**Objective**
According to the profiles of two classmates below, what was used as currency in prison?

**Article**
+===+

Tray: The “too cool for school” type. Not because he didn’t care about the material, but because he knew it all. He was one of the smartest men I have ever met. He was a walking encyclopedia who ate Lemon Drops endlessly. Every sentence that came out of his mouth was a quotation.
J-me (pronounced Jamie): Zach Galifianakis’s doppelganger. We sat next to each other everyday, and talked about everything. We goofed off when the professor wasn’t looking. He brought me a magazine cut out because he thought I should get my haircut like the model. He brought me a book to read just because he liked it and thought I would. I asked him questions about prison and I learned some interesting things:
You can get anything into prison. Anything includes wine, cigarettes and even weed.
The weed was shared between inmates and officers, often.
Stamps were used as currency
The color over your boots indicated how long you were in prison.
The color orange was reserved for the worst of the worst guys.
Whatever you do, don’t join a gang. (That seemed like an obvious one).

+===+

**Data listing**
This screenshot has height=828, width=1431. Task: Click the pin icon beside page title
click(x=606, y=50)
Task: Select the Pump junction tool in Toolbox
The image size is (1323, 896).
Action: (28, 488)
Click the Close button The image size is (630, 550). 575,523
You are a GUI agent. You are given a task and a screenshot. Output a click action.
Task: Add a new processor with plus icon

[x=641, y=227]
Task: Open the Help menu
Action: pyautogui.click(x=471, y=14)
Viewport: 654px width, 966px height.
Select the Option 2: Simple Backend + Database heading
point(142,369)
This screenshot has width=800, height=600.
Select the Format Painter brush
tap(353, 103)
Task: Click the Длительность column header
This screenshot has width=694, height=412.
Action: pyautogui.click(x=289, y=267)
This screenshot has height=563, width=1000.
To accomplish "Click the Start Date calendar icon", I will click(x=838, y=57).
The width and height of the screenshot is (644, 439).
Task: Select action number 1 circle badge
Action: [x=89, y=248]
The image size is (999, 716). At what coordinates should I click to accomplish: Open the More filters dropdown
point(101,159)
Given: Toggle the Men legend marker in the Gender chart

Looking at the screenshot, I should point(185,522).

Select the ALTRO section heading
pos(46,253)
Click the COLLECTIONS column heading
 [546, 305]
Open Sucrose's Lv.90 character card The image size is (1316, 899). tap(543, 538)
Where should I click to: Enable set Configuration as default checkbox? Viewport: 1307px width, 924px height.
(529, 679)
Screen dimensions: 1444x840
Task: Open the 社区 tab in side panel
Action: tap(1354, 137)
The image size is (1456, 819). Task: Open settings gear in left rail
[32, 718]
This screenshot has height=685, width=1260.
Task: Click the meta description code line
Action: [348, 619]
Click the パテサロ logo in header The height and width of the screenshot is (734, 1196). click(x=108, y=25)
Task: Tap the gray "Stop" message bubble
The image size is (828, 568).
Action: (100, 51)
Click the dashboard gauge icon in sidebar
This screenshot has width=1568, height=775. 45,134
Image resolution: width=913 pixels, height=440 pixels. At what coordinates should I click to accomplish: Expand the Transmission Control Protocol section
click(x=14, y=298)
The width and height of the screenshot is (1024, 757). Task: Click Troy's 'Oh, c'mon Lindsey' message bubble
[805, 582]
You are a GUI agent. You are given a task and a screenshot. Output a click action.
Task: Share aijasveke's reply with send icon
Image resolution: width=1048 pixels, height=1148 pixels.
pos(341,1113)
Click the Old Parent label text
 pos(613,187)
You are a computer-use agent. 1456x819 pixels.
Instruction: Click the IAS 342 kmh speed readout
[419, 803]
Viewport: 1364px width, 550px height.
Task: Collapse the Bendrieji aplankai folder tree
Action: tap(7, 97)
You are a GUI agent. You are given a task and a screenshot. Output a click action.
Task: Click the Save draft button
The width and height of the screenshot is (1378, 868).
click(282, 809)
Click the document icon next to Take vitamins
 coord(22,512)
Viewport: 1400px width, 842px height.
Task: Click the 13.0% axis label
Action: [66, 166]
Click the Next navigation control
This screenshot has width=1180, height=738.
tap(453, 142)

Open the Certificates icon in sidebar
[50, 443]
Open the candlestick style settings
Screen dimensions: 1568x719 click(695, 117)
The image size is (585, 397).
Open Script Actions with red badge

+===+

**Solution for this exercise**
Stamps